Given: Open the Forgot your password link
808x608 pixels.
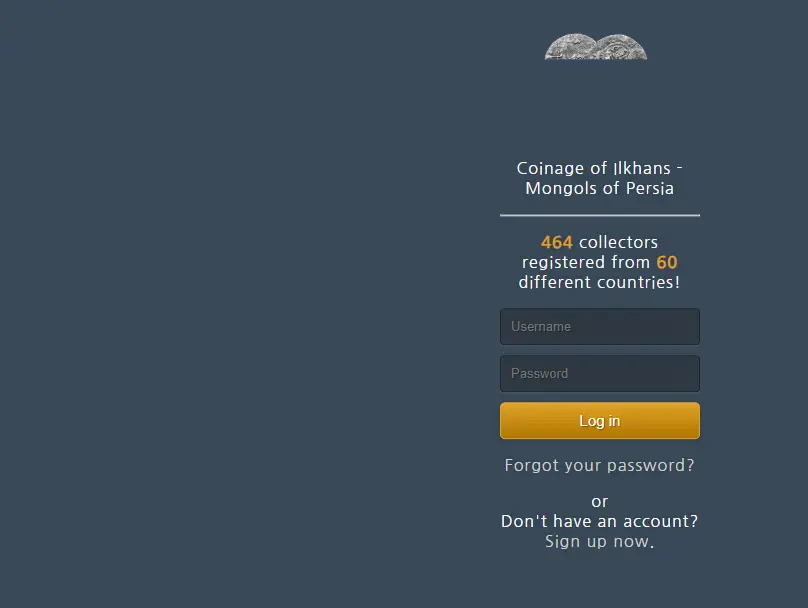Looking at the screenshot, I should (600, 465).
━━━━━━━━━━
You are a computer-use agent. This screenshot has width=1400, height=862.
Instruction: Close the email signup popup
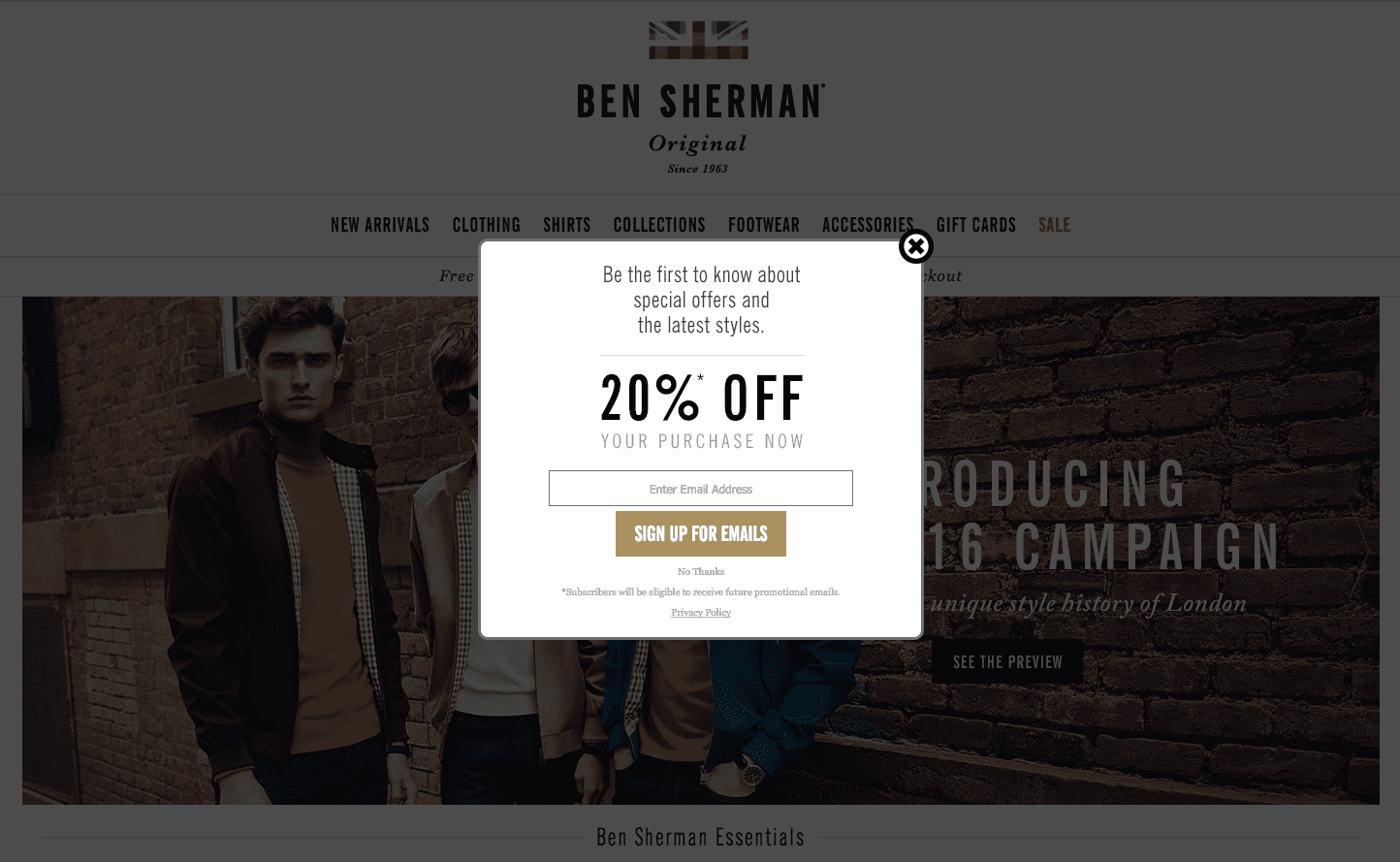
━━━━━━━━━━
→ Problem
Scan the records above for the lines holding "You are a computer-use" and "Instruction: Close the email signup popup". Transcribe those two and every line between them word for word, and no others.

→ Answer to the exercise
You are a computer-use agent. This screenshot has width=1400, height=862.
Instruction: Close the email signup popup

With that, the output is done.